For the records below, report how many lines include "agent", with no accompanying text.

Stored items
□ □ □

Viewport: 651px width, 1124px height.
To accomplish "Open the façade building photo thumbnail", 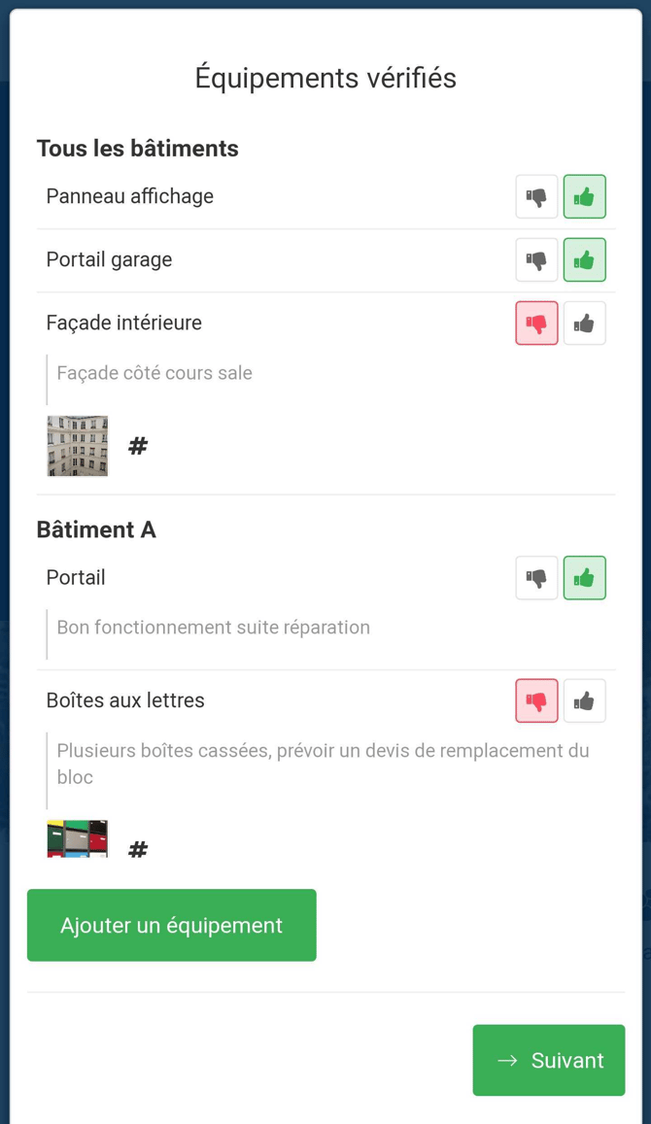I will (78, 446).
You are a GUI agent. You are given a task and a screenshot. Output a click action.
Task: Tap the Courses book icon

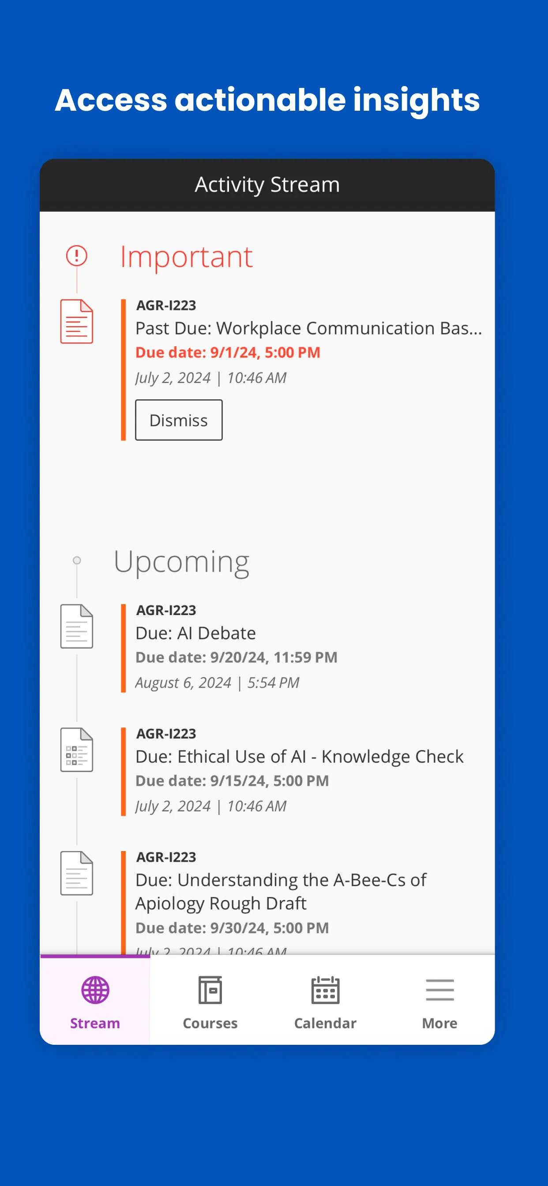click(x=210, y=990)
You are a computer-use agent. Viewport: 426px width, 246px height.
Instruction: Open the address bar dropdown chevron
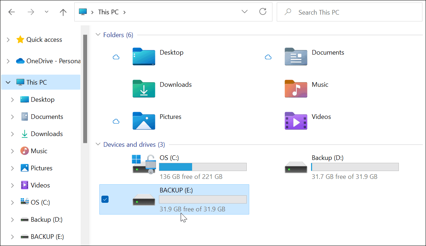[x=244, y=11]
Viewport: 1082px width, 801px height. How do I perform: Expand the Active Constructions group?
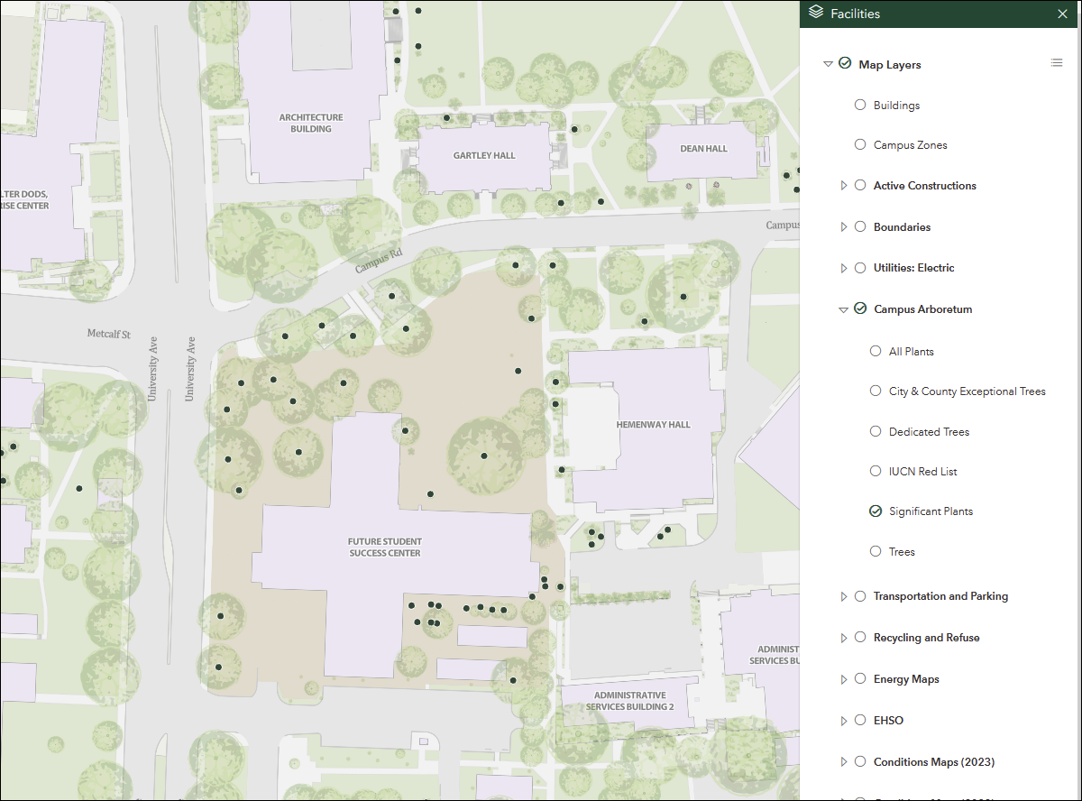tap(843, 185)
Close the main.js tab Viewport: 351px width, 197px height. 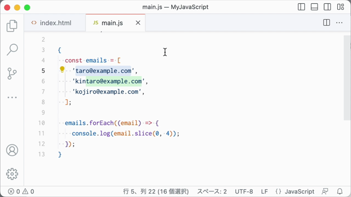pyautogui.click(x=138, y=23)
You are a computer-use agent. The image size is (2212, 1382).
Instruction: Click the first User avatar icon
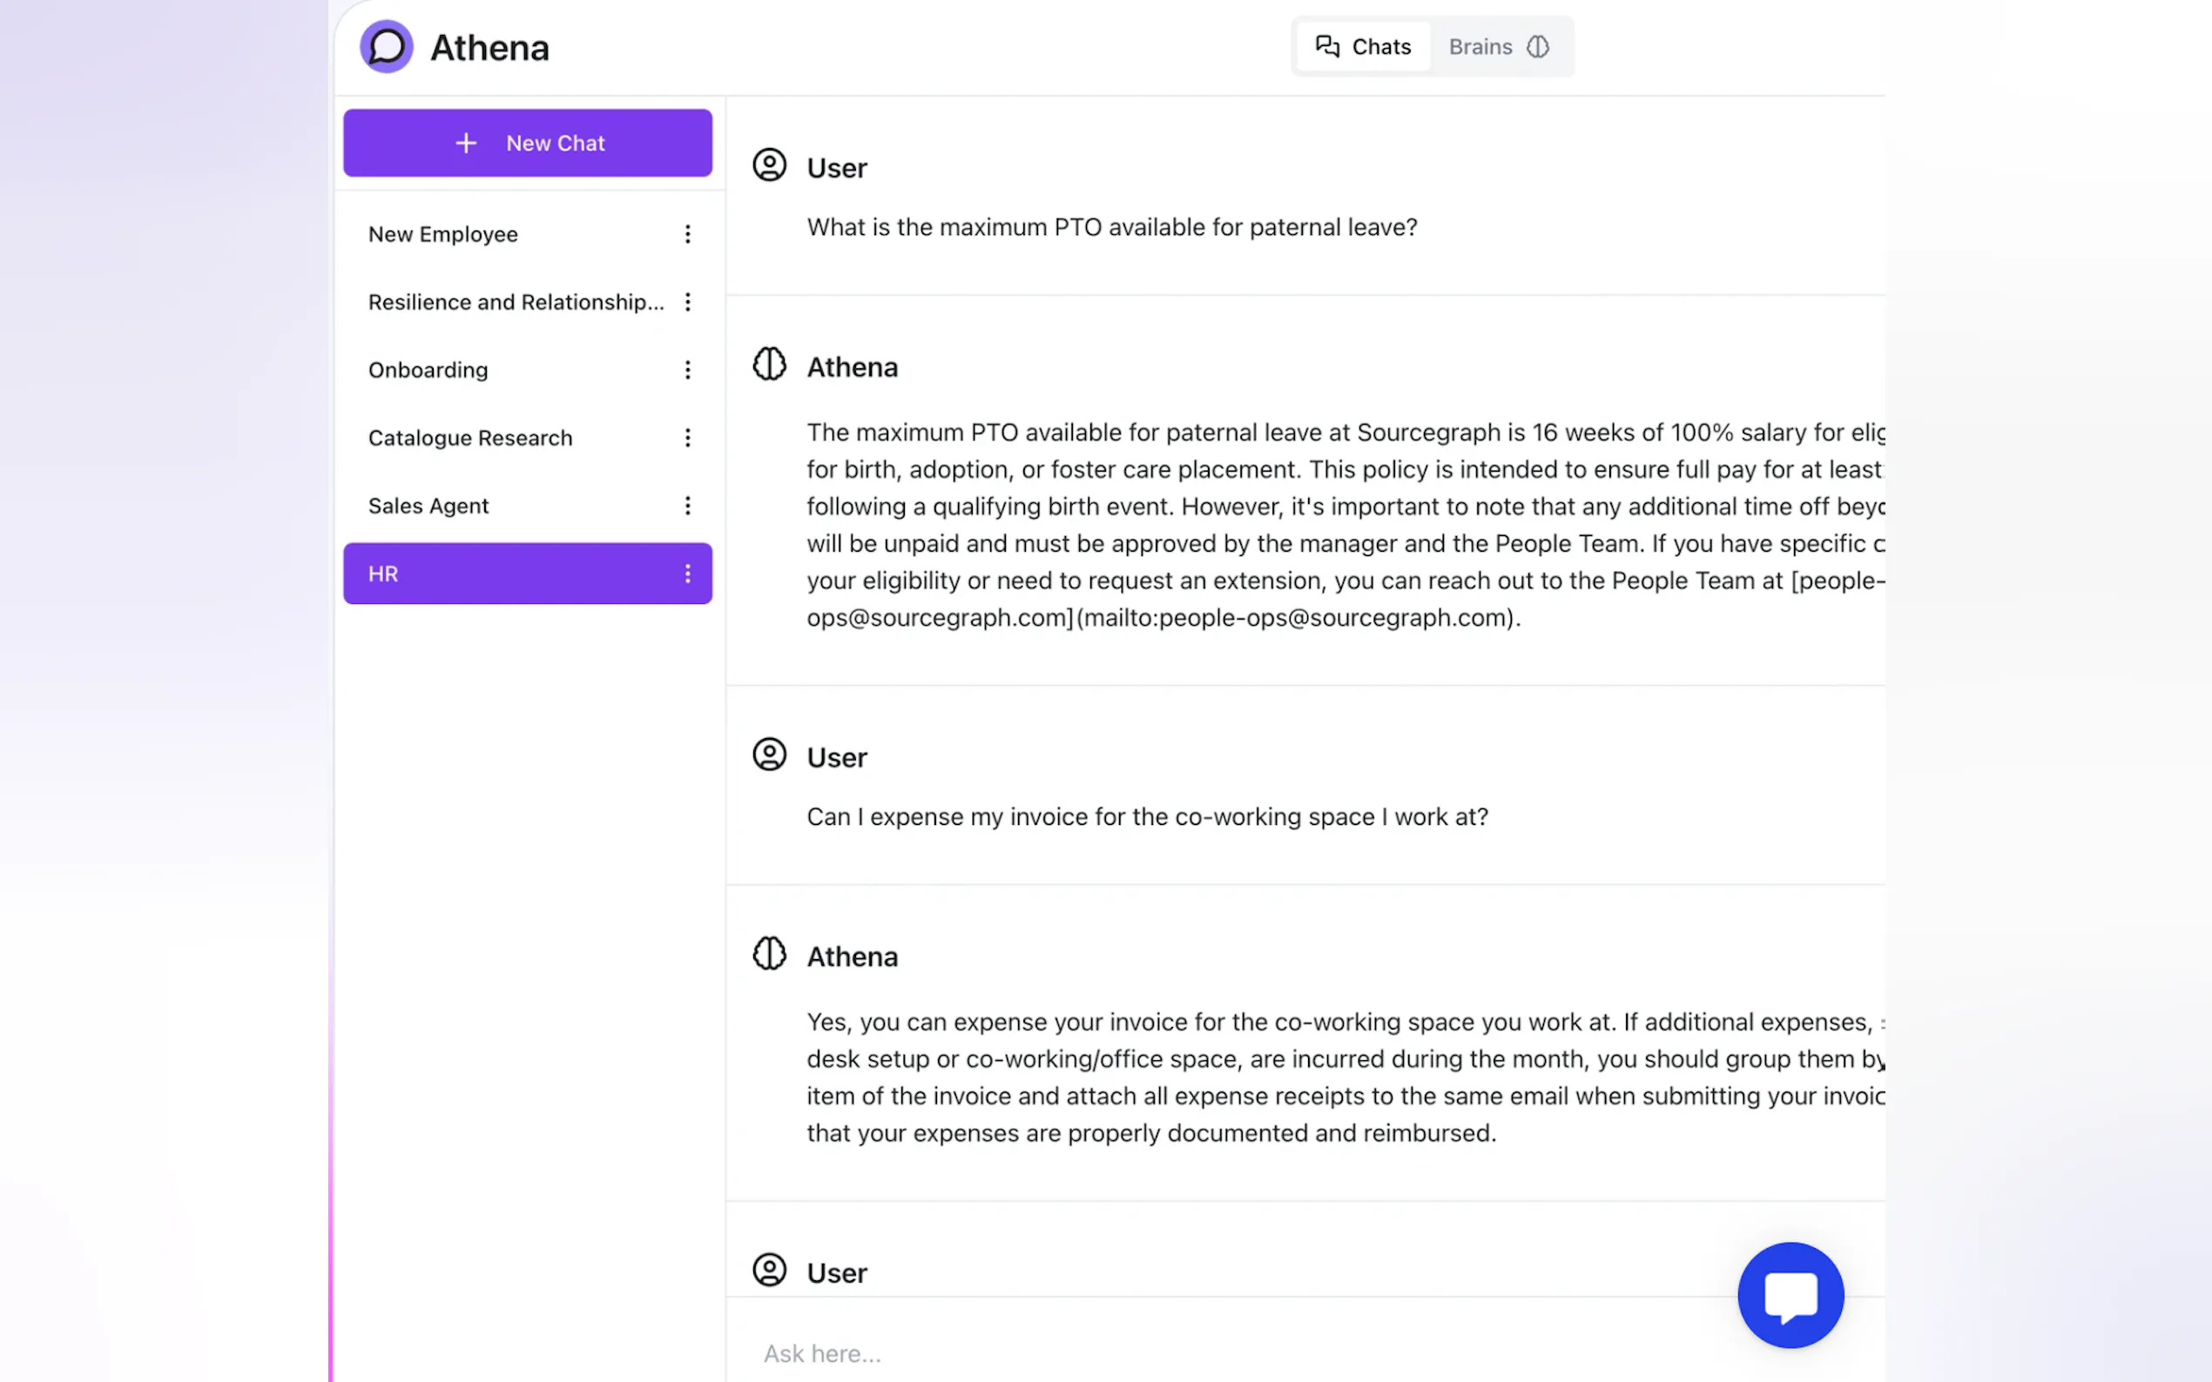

□ □ □

* [THE ANSWER] 3